▶ [Tarea propuesta 1]:
Indica si cada afirmación coincide con el texto sobre la Semana Santa de Úbeda: (a) los ensayos de trompetas se oyen por la noche durante toda la Cuaresma; (b) el autor sostiene que la procesión es folklore; (c) los niños ven el final de cada desfile procesional. Responde sí o no y cita literalmente las palabras del texto que lo deciden.
▶ [Tarea propuesta 2]:
Reanuda el texto sobre la Semana Santa de Úbeda a partir de su última frase.

▶ [Texto proporcionado]:
* * * * *

Al terminar el día, cuando me voy a la cama, oigo el ensayo de los romanos de la Humildad, o a los trompeteros de Jesús. Durante toda la Cuaresma, de ocho a diez de la noche, el recinto —a esas horas silencioso— de Úbeda se rodea de un de un cinturón de trompeteos. Y lo sabéis quienes sentís a Úbeda sin sofisticaciones, lo sabéis: eso conforta, eso nos hace viajar por nuestros recuerdos. Eso nos devuelve a cada uno al niño perdido y encontrado en Semana Santa. Entiendo que hay miles de personas en nuestro pueblo —digo personas, es decir, hombres y mujeres en comunicación consigo mismos— que están perfectamente de acuerdo en esto: la Semana Santa ha constituido y constituye la primera lección de piedad, de belleza, de emoción, que introduce en un área de misterio a esos innumerables niños ubetenses que ven el principio de cada desfile procesional detrás del estandarte o del pendón. Los veis serios —casi tremendamente serios— y unánimes en un sentimiento incoado de lo trascendente. Son momentos los de la procesión en cierto modo «constitucionales», imprimen carácter, por así decirlo, en el alma de esos chiquillos. Y luego, pasarán cinco, diez, quince, años y esos niños serán hombres entonces arreciarán los vientos y amenazarán las borrascas; pero yo lo he experimentado, yo lo digo con absoluto convencimiento: el recuerdo de la procesión será, entonces, como un conjuro contra la tempestad. Y se afianzarán fervores zozobrantes. Y no prestando oídos a esas voces torpes que intentan en vano convencer de que la procesión es folklore o piedad de pacotilla sin almendra dentro, el hombre que empezó de «penitentillo» detrás del estandarte, robustecerá sus mejores vivencias y sabrá que la túnica que cubre su cuerpo el Jueves o el Viernes Santo es precisamente, la mortaja que le acompañará en la sepultura. Y ante esta consideración, el penitente tiene que indignarse un tanto contra el coro de los frívolos que sospechan —y luego lo proclaman— que las procesiones de Semana Santa son algo así como una mascarada.

* * * * *

▶ [Datos extraídos]:
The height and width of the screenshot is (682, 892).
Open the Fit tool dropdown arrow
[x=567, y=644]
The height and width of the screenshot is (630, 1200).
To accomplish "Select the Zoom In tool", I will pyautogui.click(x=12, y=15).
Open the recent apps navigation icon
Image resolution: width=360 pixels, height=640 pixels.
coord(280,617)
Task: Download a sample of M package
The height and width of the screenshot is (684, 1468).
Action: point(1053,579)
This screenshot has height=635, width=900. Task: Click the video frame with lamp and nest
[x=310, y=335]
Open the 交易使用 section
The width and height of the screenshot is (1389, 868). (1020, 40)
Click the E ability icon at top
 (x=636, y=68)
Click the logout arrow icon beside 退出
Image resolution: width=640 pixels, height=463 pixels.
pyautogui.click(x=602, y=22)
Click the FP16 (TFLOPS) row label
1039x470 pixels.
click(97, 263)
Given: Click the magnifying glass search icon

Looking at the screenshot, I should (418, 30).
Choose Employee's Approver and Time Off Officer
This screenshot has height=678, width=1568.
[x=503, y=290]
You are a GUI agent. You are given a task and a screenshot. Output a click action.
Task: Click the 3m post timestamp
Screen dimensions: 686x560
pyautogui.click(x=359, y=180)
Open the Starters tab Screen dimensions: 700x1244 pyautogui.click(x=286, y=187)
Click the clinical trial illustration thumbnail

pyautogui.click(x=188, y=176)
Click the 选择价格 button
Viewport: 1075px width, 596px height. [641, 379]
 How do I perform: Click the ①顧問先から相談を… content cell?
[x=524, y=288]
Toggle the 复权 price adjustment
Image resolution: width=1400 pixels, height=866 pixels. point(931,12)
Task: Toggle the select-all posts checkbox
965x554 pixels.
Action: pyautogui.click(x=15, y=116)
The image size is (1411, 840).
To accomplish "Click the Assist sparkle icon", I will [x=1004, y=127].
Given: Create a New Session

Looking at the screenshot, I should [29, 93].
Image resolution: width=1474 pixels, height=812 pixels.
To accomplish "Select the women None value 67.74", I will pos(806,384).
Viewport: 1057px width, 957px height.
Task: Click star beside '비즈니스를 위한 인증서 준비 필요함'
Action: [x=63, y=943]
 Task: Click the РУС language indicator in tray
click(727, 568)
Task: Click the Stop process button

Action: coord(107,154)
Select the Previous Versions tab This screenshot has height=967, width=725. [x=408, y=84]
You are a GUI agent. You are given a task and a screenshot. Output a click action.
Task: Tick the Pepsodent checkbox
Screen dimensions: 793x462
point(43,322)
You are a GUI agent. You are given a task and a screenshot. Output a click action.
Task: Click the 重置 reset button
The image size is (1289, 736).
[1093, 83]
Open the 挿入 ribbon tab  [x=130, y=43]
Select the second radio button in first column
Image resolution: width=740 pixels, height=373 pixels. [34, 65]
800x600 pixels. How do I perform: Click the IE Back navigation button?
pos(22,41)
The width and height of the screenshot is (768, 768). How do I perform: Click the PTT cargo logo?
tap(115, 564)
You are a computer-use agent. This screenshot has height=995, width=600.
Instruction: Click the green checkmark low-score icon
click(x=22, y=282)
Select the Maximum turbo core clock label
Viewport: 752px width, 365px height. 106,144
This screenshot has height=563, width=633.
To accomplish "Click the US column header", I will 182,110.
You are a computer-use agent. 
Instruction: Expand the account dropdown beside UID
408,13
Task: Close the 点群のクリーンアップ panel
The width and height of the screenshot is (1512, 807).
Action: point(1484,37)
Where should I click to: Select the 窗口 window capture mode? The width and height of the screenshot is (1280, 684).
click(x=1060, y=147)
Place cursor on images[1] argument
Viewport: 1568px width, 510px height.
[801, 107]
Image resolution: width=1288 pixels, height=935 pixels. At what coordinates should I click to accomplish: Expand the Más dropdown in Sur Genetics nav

* * * * *

▶ [Respuesta del ejercicio 1]:
(a) Sí: «Durante toda la Cuaresma, de ocho a diez de la noche».
(b) No: «no prestando oídos a esas voces torpes que intentan en vano convencer de que la procesión es folklore o piedad de pacotilla sin almendra dentro».
(c) No: «ven el principio de cada desfile procesional detrás del estandarte o del pendón».

▶ [Respuesta del ejercicio 2]:
El mundo no empezó ayer. El mundo es antiguo, y los siglos que se fueron nos han dejado su modo y su estilo en las tradiciones. Y como no hemos inventado nosotros al mundo, ni somos quien para guisar las creencias de veinte siglos con una salsa nueva; como el niño que hizo germinar en nosotros al hombre que somos, ayudó los primeros brotes de su fe y de su amor, con las celebraciones de Semana Santa... pues ahora, al advertirse en posesión de un tesoro de preciosas memorias, acierta a convertir en proyecto de vida cristiana esa vaharada de sensaciones y de sentimiento que le trae cada año, a los hombros del tiempo, la procesión. La procesión cargada, gloriosamente cargada, de voces y de ecos; con la luz renovada de todos los Viernes Santos que se fueron; con el color anticipado de todos los Viernes Santos que vendrán.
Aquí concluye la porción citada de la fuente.